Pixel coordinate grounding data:
┏━━
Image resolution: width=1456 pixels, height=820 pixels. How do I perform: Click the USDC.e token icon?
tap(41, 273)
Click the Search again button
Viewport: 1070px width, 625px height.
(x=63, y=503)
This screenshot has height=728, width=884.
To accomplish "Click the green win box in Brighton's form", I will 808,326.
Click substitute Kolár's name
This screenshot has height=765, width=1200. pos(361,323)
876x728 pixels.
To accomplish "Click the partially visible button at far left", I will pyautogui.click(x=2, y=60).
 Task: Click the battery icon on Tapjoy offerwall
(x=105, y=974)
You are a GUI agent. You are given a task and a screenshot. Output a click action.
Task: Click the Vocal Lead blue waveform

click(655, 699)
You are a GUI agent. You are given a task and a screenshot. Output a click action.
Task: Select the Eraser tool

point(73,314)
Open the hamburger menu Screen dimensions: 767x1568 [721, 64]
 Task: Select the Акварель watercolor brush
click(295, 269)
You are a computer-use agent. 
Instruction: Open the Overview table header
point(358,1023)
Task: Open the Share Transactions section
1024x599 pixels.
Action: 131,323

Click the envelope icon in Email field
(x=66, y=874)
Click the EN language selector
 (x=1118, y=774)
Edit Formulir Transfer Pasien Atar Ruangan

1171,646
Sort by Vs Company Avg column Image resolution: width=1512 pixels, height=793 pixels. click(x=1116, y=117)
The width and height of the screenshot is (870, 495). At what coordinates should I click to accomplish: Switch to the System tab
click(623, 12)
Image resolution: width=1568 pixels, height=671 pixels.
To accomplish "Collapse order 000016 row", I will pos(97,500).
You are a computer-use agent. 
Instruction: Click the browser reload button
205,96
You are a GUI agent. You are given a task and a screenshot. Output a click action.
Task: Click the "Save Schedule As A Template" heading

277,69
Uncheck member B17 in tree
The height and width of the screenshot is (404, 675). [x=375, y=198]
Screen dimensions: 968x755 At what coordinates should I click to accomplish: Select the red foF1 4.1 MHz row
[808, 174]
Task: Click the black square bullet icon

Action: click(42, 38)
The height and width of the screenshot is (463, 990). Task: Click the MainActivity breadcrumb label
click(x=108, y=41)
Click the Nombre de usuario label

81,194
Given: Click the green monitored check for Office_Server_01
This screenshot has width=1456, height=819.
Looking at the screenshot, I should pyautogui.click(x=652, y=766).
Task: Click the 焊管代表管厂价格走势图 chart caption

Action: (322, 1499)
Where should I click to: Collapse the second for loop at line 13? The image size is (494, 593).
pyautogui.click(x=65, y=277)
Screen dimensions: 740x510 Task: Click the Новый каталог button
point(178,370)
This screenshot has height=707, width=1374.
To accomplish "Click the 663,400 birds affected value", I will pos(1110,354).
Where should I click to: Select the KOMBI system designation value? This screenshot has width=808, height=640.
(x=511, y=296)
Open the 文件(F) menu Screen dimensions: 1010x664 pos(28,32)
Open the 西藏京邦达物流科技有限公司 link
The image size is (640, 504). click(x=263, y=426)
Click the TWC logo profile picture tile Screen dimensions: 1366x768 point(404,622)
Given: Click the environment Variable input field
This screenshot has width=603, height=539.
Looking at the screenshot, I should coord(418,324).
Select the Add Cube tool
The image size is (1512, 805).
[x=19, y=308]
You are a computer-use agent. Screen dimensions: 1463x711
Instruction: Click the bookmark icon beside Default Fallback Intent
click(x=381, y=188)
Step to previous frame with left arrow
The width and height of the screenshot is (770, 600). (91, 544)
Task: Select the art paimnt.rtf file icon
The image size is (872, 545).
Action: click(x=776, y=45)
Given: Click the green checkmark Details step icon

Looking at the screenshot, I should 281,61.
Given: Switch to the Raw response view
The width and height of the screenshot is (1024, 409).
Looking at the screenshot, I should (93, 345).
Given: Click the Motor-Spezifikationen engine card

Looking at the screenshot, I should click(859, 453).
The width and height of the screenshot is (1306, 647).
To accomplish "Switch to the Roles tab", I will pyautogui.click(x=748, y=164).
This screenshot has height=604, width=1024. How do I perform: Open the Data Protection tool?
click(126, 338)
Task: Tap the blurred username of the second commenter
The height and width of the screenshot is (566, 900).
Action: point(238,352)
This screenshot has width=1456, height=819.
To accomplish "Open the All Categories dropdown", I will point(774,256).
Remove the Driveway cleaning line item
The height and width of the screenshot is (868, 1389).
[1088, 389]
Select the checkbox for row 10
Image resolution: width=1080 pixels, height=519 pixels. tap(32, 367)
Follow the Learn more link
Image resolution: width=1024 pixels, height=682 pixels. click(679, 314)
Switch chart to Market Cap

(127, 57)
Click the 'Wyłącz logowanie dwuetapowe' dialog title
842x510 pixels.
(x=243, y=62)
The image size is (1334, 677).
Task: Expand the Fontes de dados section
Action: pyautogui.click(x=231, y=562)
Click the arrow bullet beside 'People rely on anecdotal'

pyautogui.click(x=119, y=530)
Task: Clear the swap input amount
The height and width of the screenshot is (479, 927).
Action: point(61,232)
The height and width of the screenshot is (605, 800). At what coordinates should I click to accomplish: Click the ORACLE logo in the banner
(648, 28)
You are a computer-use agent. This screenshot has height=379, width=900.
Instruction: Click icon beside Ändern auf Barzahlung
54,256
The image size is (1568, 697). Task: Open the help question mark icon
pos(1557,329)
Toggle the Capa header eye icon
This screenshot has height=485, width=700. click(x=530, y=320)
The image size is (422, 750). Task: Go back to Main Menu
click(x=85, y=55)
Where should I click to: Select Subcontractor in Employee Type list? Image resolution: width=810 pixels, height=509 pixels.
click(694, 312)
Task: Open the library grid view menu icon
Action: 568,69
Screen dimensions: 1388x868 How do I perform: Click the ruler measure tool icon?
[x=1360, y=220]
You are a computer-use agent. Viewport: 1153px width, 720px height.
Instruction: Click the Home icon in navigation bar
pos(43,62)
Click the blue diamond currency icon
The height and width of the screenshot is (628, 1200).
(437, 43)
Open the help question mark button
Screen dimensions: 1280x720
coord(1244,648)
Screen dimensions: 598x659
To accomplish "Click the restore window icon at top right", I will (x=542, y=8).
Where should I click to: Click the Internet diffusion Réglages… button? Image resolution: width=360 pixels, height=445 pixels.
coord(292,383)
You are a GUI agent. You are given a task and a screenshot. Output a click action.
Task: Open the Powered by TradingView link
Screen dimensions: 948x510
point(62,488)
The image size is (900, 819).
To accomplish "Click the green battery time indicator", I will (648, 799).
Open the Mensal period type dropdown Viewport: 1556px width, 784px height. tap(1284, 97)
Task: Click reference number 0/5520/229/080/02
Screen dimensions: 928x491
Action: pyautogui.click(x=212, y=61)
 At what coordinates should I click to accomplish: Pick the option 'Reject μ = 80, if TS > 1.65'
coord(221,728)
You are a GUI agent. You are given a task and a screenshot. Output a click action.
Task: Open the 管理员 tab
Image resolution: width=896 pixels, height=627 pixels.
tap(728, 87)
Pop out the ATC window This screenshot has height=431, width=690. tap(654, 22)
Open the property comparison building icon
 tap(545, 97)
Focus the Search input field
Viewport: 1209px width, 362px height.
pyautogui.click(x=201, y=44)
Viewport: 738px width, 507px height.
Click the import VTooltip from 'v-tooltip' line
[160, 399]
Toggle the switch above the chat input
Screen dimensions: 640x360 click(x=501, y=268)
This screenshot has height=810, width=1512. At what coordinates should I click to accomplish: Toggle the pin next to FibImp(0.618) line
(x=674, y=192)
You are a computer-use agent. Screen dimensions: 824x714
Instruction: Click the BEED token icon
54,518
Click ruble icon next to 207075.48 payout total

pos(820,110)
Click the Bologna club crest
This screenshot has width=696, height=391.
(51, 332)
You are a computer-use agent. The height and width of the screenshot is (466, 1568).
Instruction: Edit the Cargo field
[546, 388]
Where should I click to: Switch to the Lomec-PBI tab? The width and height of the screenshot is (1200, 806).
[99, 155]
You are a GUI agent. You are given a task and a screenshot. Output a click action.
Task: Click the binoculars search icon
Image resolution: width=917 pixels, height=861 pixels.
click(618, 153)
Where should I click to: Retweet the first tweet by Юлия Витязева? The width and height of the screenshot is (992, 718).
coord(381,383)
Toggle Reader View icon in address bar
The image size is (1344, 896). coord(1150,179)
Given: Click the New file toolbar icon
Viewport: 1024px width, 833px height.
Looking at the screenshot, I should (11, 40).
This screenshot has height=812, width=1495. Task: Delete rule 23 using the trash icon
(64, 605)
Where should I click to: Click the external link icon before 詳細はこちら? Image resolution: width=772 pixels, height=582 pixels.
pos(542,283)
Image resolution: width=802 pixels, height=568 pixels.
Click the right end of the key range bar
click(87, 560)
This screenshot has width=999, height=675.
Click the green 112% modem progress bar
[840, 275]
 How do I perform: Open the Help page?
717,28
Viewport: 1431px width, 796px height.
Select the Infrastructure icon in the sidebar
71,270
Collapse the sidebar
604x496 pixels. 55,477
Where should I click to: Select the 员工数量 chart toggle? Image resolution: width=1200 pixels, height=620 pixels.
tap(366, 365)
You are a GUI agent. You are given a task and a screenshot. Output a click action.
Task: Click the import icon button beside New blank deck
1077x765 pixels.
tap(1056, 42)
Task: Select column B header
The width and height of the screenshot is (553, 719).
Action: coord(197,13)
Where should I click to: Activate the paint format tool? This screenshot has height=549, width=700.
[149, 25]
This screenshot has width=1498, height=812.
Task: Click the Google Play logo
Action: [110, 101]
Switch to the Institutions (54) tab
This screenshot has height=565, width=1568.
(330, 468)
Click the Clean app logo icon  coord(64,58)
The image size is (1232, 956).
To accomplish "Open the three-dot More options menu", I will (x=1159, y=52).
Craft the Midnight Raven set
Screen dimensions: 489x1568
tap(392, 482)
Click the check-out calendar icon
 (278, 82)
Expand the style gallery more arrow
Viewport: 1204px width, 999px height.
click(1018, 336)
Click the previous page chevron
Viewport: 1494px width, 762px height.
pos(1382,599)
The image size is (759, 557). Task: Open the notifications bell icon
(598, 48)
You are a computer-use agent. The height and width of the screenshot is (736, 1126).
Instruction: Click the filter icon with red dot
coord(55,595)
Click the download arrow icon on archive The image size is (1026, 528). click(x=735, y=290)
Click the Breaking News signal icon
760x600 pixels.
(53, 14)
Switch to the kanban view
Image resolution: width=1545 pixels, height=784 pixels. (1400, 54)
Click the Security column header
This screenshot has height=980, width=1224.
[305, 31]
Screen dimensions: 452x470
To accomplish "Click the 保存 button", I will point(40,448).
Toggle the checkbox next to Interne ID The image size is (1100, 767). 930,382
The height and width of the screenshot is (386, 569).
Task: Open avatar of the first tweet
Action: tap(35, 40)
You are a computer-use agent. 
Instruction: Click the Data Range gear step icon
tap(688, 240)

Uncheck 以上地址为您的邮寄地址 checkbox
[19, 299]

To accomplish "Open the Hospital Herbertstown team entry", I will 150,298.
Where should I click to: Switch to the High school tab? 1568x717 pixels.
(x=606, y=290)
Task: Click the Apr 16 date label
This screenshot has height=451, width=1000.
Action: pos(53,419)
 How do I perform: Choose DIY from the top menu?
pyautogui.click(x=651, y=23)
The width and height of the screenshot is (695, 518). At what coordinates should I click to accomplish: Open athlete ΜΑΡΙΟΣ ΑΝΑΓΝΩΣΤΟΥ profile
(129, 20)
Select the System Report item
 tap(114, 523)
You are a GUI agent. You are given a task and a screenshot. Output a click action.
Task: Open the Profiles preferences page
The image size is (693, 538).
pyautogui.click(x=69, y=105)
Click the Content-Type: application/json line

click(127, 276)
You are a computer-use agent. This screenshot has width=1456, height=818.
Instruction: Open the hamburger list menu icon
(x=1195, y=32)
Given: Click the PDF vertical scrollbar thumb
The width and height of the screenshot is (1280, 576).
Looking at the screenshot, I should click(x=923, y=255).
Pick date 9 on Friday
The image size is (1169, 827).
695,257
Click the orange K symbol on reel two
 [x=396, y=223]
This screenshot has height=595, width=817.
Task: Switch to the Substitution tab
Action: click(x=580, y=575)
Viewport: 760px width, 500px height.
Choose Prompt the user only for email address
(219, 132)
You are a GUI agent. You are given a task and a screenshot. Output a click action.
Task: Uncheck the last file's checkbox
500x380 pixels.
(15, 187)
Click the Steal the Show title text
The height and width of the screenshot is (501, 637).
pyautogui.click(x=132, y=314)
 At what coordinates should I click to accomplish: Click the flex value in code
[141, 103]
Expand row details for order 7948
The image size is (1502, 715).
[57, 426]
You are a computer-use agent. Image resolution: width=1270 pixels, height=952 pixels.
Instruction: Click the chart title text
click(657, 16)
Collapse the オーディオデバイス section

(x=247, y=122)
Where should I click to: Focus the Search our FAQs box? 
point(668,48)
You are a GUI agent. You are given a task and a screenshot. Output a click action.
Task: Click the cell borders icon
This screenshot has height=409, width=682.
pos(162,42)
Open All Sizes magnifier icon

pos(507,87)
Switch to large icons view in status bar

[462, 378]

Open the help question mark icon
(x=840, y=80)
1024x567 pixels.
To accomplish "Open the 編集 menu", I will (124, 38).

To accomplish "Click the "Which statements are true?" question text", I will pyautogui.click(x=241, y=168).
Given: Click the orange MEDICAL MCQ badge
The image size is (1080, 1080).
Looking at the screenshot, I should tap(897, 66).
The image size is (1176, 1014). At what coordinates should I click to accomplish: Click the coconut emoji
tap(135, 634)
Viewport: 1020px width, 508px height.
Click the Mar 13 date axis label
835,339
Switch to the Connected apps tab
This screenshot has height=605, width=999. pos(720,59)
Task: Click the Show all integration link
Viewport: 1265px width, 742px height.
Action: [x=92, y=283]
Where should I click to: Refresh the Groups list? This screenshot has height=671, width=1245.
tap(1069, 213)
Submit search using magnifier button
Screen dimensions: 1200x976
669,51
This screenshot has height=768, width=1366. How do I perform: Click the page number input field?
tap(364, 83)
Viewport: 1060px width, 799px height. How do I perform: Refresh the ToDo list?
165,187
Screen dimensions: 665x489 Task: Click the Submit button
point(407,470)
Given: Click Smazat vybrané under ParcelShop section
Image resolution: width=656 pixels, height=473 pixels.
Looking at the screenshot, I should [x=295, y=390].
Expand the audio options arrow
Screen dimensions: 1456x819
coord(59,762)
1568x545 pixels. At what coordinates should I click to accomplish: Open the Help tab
┗━━
◆ WORK INSTRUCTIONS ◆
Find the count of lines in the data above where the string "window" occurs. Provide that number alone.

◆ EXERCISE RESPONSE ◆
2